▶ _Your goal_: Please rewrite the stretch of records from the line containing "Advertise (99, 198)" through the line containing "[RTVE en Facebook.] (27, 2565)", renaming "Support" to "Help Center" and keeping everything else unchanged. Leave the pictures out of your answer.

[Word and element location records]
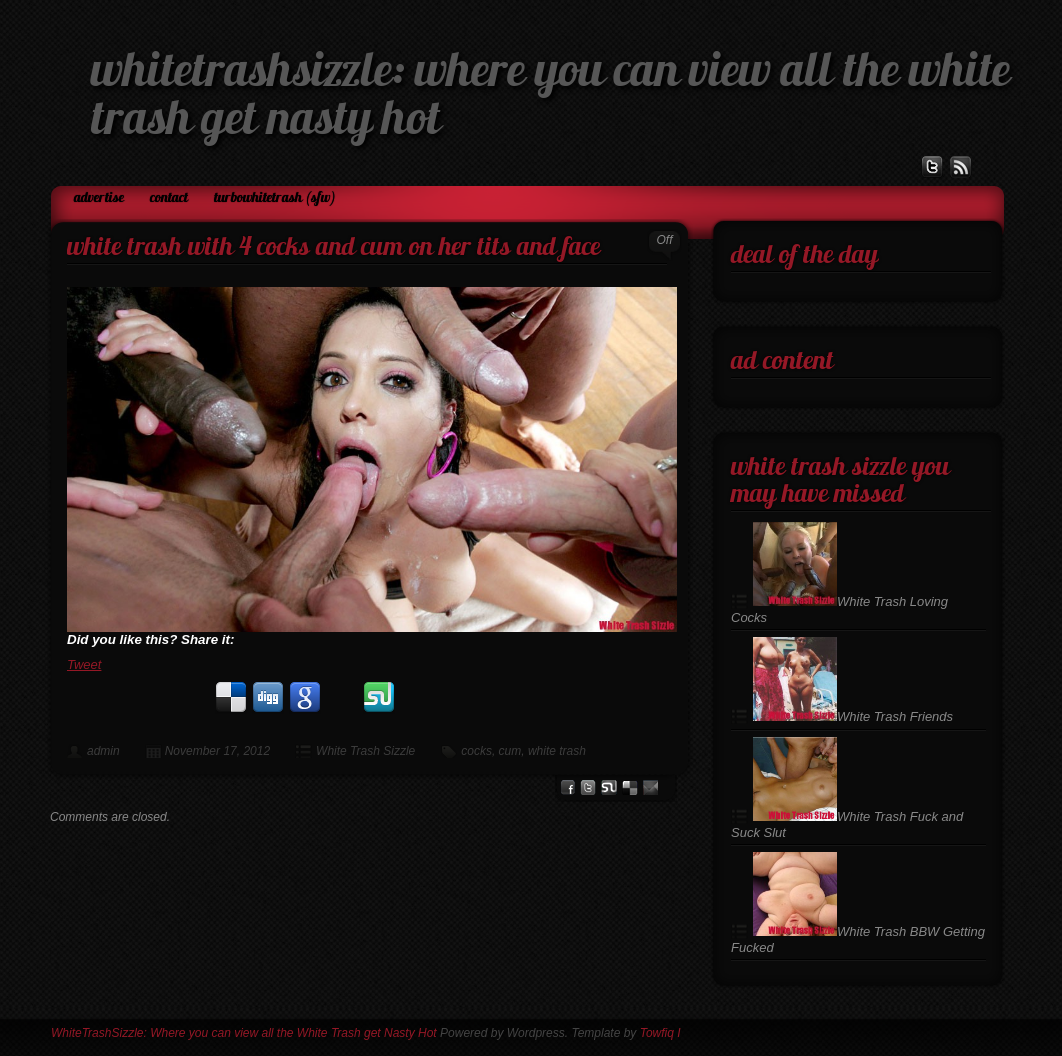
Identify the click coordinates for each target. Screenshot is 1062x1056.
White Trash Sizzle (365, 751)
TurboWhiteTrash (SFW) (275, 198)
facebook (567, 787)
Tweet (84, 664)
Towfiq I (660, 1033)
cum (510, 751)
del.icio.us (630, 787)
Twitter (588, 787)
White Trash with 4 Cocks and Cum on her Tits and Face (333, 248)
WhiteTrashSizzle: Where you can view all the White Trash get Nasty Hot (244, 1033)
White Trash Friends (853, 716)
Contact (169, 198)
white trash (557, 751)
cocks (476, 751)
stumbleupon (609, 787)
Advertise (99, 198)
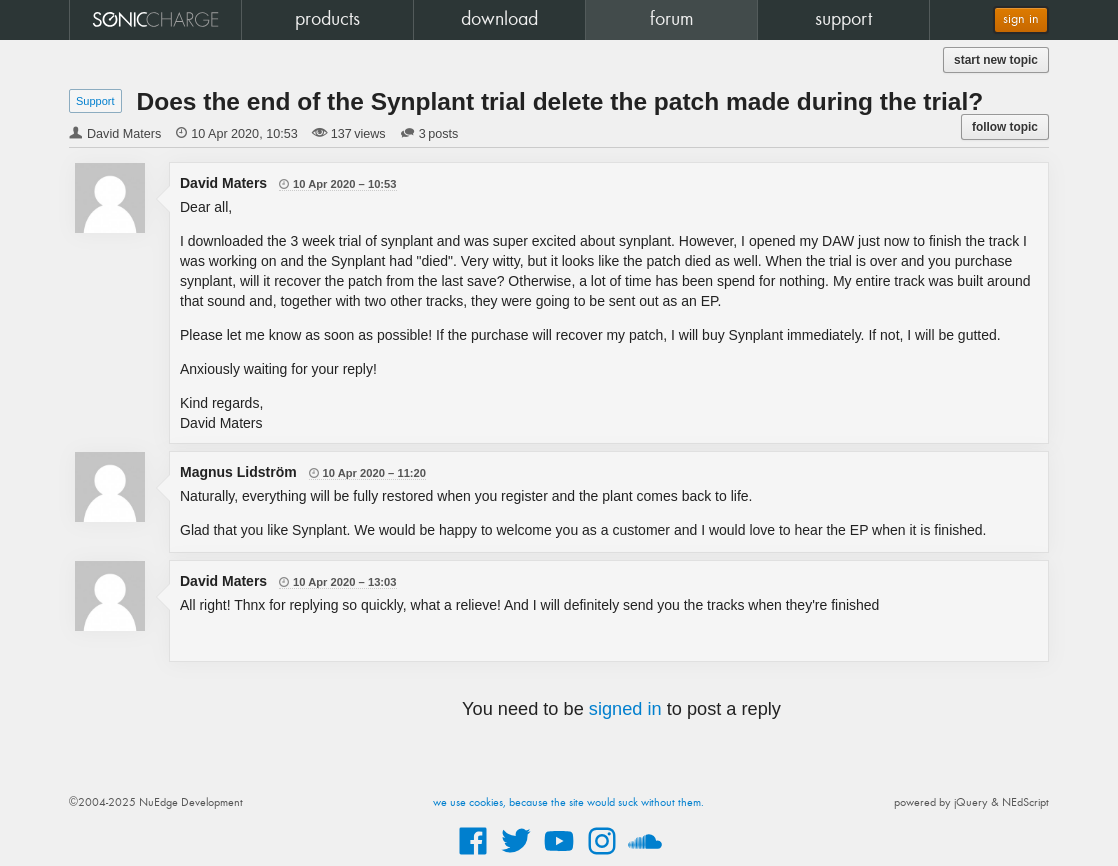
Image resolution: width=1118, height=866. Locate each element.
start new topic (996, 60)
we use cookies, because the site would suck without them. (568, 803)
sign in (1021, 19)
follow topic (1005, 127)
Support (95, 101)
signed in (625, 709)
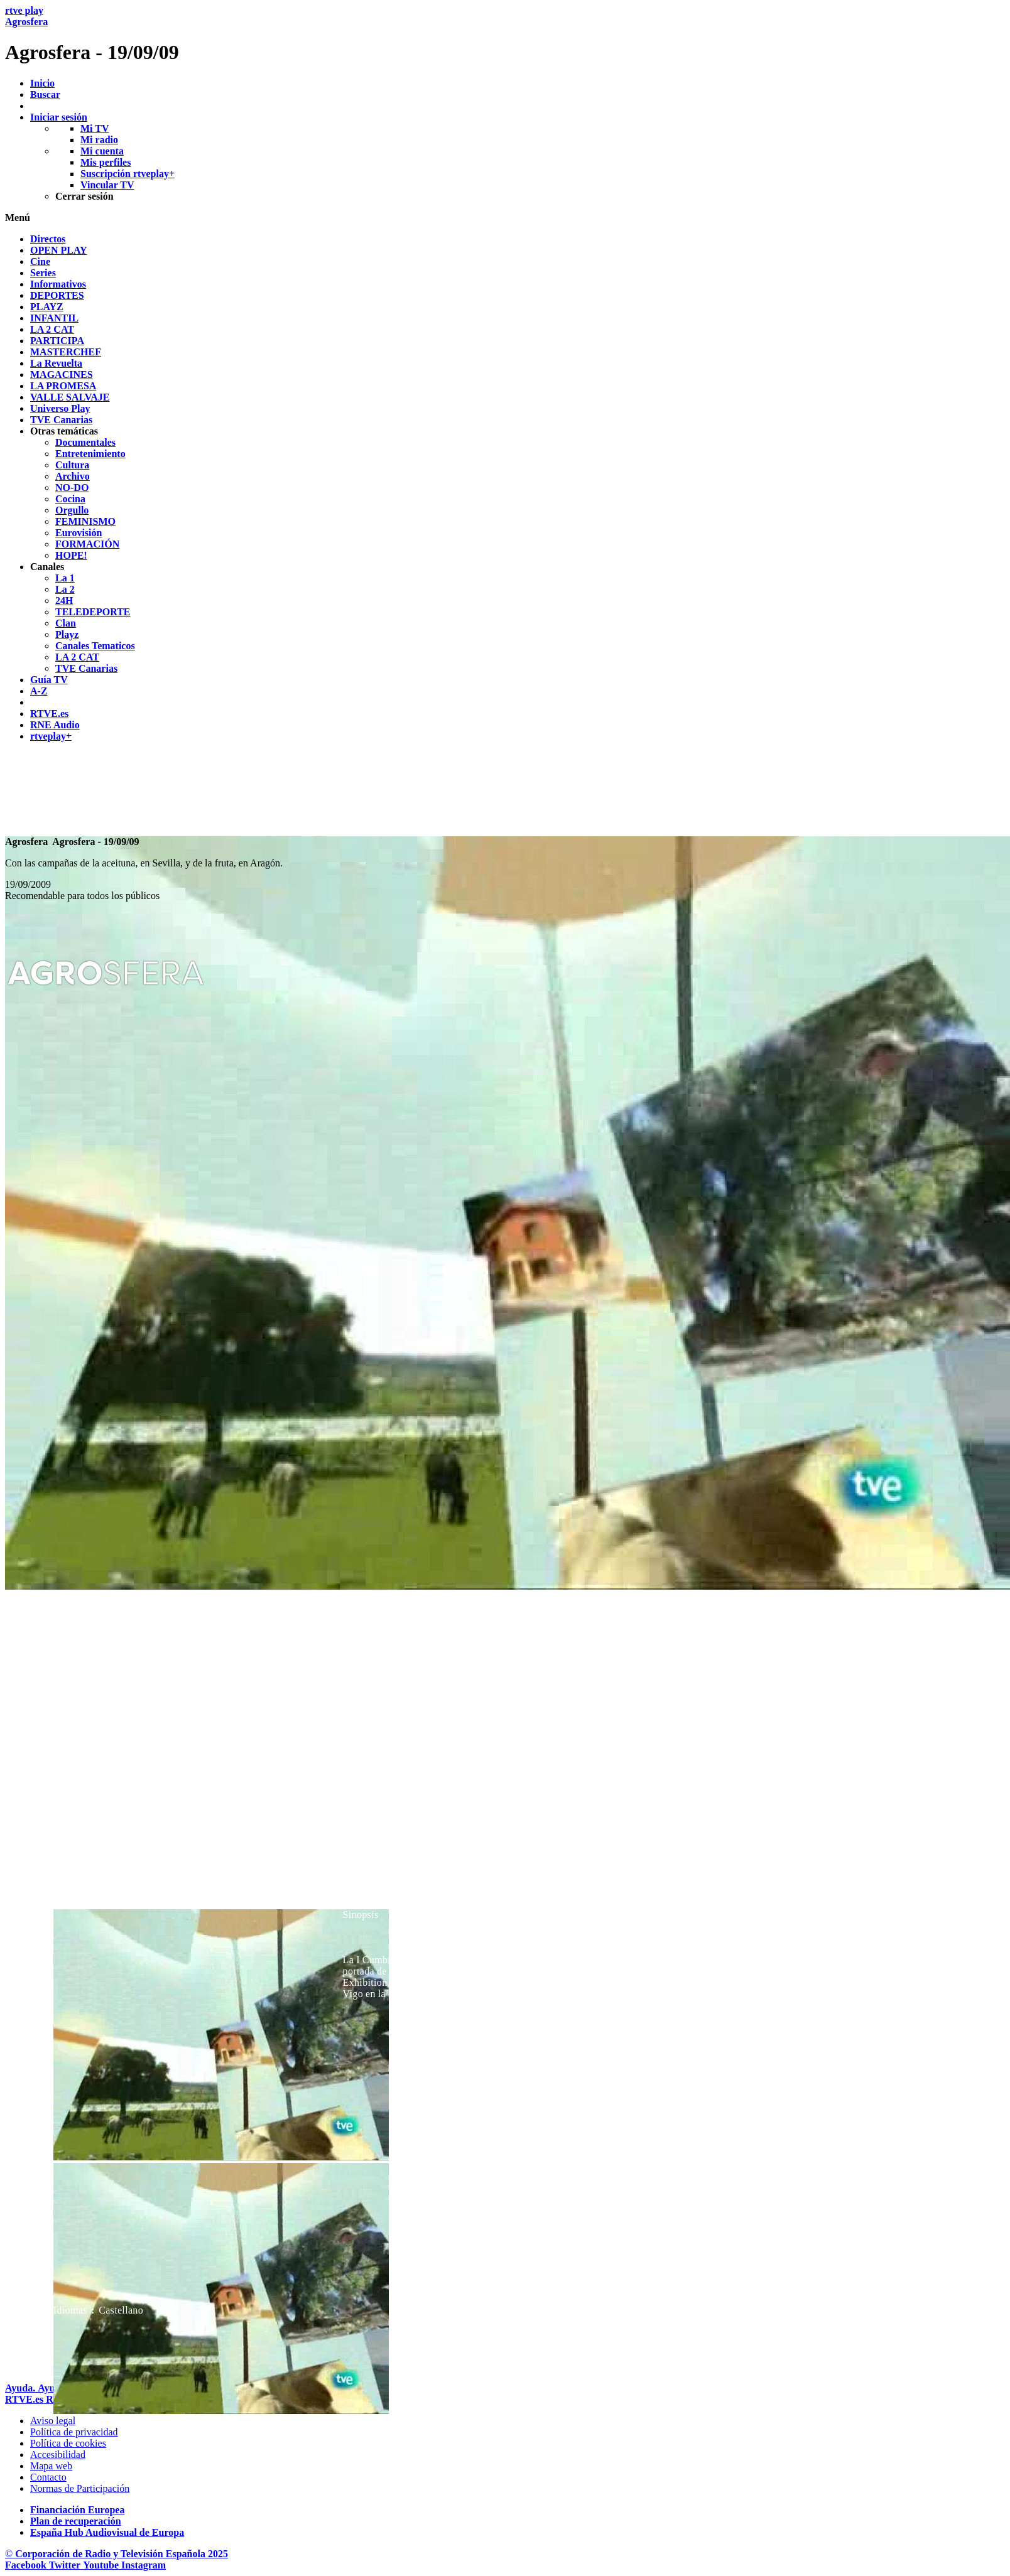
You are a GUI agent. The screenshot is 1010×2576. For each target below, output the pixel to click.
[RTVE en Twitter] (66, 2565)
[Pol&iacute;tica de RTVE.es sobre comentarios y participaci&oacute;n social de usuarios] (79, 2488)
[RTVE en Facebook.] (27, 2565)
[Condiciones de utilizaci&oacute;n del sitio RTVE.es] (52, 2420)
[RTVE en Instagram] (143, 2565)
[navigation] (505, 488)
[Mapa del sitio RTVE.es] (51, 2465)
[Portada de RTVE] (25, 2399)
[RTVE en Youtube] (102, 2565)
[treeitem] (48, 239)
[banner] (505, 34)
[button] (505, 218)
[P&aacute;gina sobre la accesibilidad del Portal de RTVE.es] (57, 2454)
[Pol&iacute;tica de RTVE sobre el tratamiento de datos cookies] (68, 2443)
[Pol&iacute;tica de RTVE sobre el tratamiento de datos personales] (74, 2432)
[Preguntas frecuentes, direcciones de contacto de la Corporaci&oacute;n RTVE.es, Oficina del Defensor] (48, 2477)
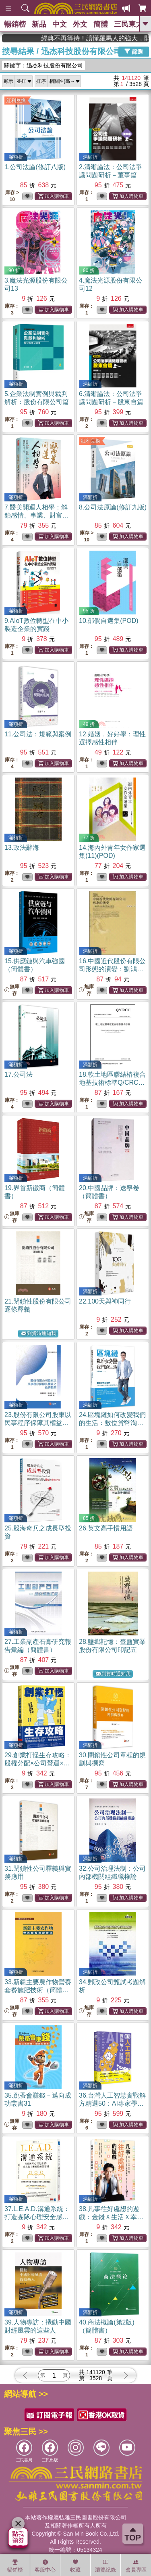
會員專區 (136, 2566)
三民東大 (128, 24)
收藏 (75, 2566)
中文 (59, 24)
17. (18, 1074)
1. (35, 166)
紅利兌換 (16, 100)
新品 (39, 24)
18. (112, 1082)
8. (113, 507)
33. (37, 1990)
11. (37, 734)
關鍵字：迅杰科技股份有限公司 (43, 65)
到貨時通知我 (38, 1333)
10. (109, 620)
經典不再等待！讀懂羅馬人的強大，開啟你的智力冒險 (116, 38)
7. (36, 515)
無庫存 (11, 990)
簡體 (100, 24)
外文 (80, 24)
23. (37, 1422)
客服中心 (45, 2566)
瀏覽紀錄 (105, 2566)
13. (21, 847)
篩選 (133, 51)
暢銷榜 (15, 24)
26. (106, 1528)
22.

▶ _Solution to the problem_:
Advertise (99, 198)
Image resolution: width=1118, height=866. Locate each element.
start new topic (996, 60)
we use cookies, because the site would suck without them. (568, 803)
sign in (1021, 19)
follow topic (1005, 127)
Help Center (95, 101)
signed in (625, 709)
You are a GUI agent. The screenshot is 1010×2576. For each target below, output the pixel to click.
[RTVE en Twitter] (66, 2565)
[Pol&iacute;tica de RTVE.es sobre comentarios y participaci&oacute;n social de usuarios] (79, 2488)
[RTVE en Facebook.] (27, 2565)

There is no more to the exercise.